■ **WHAT IS NEEDED**:
Would you reproduce the listing exactly, leaving nothing out?

■ **EXERCISE INPUT**:
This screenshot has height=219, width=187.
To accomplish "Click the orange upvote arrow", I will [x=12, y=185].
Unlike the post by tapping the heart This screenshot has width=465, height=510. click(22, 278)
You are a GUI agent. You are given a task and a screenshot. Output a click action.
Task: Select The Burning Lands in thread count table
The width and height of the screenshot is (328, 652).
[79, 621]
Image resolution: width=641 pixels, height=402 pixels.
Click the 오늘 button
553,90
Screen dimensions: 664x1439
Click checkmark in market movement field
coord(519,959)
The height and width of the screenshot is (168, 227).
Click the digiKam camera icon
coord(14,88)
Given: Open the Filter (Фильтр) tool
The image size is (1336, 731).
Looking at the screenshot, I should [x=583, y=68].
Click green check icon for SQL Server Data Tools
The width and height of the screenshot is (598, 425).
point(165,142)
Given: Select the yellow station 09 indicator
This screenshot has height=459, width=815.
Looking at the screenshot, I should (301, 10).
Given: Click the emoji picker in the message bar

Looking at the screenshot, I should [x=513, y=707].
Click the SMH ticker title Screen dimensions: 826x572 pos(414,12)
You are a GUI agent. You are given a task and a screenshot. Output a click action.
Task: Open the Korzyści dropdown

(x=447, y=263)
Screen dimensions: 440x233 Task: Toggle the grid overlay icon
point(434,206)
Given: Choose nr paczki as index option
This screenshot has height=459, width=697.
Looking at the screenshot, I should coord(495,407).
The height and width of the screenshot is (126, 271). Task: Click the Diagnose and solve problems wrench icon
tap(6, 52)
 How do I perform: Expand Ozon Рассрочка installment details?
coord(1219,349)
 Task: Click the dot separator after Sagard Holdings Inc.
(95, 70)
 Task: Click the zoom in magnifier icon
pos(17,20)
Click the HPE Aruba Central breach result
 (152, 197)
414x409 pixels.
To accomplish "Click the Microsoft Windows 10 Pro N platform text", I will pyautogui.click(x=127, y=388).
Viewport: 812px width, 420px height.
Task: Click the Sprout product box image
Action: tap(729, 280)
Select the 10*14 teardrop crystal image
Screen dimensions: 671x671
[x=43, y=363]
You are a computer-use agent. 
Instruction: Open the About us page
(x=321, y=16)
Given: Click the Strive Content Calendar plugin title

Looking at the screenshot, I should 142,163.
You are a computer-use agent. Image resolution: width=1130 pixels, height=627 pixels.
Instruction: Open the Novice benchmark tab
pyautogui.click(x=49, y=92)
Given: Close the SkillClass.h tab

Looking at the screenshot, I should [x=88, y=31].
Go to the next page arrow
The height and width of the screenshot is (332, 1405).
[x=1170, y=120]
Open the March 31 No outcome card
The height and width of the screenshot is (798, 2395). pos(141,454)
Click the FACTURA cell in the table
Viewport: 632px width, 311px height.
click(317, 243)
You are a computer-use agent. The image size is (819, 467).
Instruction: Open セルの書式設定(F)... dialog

■ **RESPONSE FOR THIS EXERCISE**:
This screenshot has height=219, width=187.
To accomplish "Click the orange upvote arrow", I will [x=12, y=185].
Unlike the post by tapping the heart This screenshot has width=465, height=510. click(22, 278)
You are a GUI agent. You are given a task and a screenshot. Output a click action.
Task: Select The Burning Lands in thread count table
The width and height of the screenshot is (328, 652).
[79, 621]
Image resolution: width=641 pixels, height=402 pixels.
Click the 오늘 button
553,90
Screen dimensions: 664x1439
Click checkmark in market movement field
coord(519,959)
The height and width of the screenshot is (168, 227).
Click the digiKam camera icon
coord(14,88)
Given: Open the Filter (Фильтр) tool
The image size is (1336, 731).
Looking at the screenshot, I should [x=583, y=68].
Click green check icon for SQL Server Data Tools
The width and height of the screenshot is (598, 425).
point(165,142)
Given: Select the yellow station 09 indicator
This screenshot has height=459, width=815.
Looking at the screenshot, I should (301, 10).
Given: Click the emoji picker in the message bar

Looking at the screenshot, I should [x=513, y=707].
Click the SMH ticker title Screen dimensions: 826x572 pos(414,12)
You are a GUI agent. You are given a task and a screenshot. Output a click action.
Task: Open the Korzyści dropdown

(x=447, y=263)
Screen dimensions: 440x233 Task: Toggle the grid overlay icon
point(434,206)
Given: Choose nr paczki as index option
This screenshot has height=459, width=697.
Looking at the screenshot, I should coord(495,407).
The height and width of the screenshot is (126, 271). Task: Click the Diagnose and solve problems wrench icon
tap(6, 52)
 How do I perform: Expand Ozon Рассрочка installment details?
coord(1219,349)
 Task: Click the dot separator after Sagard Holdings Inc.
(95, 70)
 Task: Click the zoom in magnifier icon
pos(17,20)
Click the HPE Aruba Central breach result
 (152, 197)
414x409 pixels.
To accomplish "Click the Microsoft Windows 10 Pro N platform text", I will pyautogui.click(x=127, y=388).
Viewport: 812px width, 420px height.
Task: Click the Sprout product box image
Action: tap(729, 280)
Select the 10*14 teardrop crystal image
Screen dimensions: 671x671
[x=43, y=363]
You are a computer-use agent. 
Instruction: Open the About us page
(x=321, y=16)
Given: Click the Strive Content Calendar plugin title

Looking at the screenshot, I should 142,163.
You are a computer-use agent. Image resolution: width=1130 pixels, height=627 pixels.
Instruction: Open the Novice benchmark tab
pyautogui.click(x=49, y=92)
Given: Close the SkillClass.h tab

Looking at the screenshot, I should [x=88, y=31].
Go to the next page arrow
The height and width of the screenshot is (332, 1405).
[x=1170, y=120]
Open the March 31 No outcome card
The height and width of the screenshot is (798, 2395). pos(141,454)
Click the FACTURA cell in the table
Viewport: 632px width, 311px height.
click(317, 243)
You are a computer-use agent. The image size is (819, 467).
Instruction: Open セルの書式設定(F)... dialog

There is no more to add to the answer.